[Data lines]
◆ ◆ ◆ ◆

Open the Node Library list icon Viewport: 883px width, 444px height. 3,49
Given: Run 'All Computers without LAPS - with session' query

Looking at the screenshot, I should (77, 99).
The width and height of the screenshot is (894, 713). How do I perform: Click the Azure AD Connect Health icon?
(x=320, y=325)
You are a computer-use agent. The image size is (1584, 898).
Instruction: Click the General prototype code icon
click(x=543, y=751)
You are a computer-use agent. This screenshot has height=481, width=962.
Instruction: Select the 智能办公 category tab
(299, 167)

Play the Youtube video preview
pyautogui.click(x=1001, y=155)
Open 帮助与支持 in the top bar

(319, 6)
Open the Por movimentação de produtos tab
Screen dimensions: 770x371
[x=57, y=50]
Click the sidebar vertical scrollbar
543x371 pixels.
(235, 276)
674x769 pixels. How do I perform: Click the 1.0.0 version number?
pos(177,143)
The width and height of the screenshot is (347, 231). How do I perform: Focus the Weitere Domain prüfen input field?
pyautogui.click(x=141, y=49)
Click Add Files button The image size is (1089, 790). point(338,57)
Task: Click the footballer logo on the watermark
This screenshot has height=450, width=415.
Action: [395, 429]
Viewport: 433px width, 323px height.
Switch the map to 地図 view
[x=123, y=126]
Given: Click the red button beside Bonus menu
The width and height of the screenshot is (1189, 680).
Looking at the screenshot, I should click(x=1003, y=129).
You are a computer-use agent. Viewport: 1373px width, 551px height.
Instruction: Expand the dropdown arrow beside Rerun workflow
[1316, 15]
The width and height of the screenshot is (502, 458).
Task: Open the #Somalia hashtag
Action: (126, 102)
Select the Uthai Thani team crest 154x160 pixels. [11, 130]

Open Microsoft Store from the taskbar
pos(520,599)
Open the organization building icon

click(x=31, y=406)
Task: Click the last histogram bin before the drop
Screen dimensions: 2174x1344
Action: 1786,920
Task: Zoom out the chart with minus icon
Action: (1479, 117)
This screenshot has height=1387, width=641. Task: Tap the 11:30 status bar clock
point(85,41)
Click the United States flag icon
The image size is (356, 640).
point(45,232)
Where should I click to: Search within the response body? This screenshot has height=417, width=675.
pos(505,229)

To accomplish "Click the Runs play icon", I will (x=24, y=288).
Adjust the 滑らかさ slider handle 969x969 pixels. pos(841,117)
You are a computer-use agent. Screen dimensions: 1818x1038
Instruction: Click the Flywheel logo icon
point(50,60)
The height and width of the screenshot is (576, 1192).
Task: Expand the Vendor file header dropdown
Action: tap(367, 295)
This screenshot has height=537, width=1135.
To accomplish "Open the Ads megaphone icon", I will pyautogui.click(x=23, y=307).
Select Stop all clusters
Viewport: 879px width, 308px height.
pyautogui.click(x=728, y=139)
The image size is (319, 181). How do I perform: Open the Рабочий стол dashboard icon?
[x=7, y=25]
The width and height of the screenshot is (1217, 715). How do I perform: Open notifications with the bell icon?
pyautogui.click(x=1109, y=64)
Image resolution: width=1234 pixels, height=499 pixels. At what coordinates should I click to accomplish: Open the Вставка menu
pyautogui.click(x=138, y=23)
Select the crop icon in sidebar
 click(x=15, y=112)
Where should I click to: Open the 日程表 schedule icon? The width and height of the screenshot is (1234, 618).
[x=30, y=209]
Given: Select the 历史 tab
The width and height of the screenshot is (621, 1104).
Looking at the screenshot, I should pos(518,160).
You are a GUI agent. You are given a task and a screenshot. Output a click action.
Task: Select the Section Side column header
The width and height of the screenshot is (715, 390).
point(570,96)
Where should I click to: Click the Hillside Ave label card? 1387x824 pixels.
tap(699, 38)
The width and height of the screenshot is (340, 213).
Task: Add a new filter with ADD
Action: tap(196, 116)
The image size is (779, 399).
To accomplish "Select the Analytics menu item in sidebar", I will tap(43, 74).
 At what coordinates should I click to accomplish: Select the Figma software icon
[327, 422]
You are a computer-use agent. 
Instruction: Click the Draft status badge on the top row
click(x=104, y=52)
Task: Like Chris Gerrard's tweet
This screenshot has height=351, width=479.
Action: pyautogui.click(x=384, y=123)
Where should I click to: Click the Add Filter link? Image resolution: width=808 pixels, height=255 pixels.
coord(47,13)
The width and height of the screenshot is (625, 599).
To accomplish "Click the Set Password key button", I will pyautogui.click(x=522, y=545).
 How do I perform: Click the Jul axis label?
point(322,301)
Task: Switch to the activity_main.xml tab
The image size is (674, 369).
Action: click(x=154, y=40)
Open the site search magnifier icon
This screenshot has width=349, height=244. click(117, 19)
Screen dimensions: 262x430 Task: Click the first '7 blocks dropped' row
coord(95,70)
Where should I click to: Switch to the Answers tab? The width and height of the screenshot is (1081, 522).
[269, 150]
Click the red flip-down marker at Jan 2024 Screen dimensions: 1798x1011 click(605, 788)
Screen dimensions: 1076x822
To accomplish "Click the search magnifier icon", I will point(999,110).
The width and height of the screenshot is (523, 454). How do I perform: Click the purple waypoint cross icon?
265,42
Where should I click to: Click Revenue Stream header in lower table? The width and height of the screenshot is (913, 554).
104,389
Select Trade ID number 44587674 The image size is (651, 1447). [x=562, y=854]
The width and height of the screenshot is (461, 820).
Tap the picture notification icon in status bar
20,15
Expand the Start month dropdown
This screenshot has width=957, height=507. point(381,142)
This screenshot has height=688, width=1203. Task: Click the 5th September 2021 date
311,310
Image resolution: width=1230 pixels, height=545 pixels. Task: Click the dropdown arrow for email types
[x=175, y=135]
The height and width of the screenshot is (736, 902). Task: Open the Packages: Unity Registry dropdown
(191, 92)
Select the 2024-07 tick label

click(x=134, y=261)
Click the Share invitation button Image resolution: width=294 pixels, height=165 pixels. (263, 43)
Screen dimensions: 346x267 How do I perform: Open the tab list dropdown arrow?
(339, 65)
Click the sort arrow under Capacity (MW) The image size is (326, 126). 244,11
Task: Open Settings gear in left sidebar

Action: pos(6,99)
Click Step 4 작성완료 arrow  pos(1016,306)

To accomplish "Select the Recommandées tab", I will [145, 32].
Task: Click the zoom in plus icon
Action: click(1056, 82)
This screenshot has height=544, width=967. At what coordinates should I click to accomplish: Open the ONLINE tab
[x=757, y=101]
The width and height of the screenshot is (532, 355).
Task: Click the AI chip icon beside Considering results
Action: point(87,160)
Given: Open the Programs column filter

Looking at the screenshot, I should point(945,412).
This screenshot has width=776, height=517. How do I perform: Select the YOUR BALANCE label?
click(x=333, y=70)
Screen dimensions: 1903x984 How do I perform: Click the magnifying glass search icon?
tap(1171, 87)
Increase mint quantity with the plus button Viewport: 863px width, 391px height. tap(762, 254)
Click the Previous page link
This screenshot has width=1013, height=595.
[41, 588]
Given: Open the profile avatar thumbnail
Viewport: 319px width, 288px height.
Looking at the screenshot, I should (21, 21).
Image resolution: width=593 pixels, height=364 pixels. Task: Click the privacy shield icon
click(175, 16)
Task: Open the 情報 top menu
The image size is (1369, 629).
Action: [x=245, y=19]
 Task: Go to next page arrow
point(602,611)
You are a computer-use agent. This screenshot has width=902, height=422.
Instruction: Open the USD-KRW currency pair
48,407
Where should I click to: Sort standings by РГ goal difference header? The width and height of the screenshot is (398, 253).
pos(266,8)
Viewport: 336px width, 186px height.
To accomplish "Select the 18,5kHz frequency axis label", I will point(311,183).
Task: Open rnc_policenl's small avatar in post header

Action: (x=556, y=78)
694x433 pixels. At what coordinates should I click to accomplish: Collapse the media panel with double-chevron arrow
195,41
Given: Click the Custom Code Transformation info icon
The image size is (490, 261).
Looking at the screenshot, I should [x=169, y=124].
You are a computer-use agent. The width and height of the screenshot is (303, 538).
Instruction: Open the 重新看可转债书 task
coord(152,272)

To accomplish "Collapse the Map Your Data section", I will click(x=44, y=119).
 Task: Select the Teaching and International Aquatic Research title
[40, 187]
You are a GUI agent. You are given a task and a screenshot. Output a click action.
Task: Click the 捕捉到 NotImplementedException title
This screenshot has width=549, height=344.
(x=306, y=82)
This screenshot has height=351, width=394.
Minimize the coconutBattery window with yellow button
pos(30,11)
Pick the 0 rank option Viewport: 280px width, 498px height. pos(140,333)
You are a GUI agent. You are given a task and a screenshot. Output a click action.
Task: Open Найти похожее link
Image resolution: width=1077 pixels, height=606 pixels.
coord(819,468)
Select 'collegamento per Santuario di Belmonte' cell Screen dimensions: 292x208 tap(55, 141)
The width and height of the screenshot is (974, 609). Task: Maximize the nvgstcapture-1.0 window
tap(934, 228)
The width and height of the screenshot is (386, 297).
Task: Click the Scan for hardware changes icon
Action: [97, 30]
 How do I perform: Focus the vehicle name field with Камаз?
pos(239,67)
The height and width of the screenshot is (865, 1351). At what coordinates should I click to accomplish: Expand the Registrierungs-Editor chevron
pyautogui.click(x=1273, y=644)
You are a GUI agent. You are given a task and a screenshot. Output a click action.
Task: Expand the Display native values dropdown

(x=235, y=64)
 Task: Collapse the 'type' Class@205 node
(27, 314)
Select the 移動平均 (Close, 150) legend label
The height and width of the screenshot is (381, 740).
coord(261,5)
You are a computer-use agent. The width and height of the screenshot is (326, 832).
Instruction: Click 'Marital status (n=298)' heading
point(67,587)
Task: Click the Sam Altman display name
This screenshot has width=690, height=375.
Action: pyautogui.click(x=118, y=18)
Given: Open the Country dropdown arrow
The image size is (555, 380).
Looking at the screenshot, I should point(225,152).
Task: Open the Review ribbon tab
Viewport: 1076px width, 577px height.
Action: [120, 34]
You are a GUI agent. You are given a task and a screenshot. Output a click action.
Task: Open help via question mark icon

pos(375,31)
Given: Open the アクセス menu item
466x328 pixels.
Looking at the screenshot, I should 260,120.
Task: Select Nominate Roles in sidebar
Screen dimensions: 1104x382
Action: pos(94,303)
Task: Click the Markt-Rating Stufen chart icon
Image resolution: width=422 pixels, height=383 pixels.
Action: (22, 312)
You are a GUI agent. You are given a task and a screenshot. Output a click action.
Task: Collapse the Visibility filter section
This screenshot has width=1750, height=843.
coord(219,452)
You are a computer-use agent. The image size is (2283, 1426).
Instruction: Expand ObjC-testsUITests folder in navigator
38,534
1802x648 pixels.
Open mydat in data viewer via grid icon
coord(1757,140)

◆ ◆ ◆ ◆

Count how many lines of the listing above contain the string "axis", treating uppercase and lowercase as different. Reply with the number alone.

= Exercise response =
2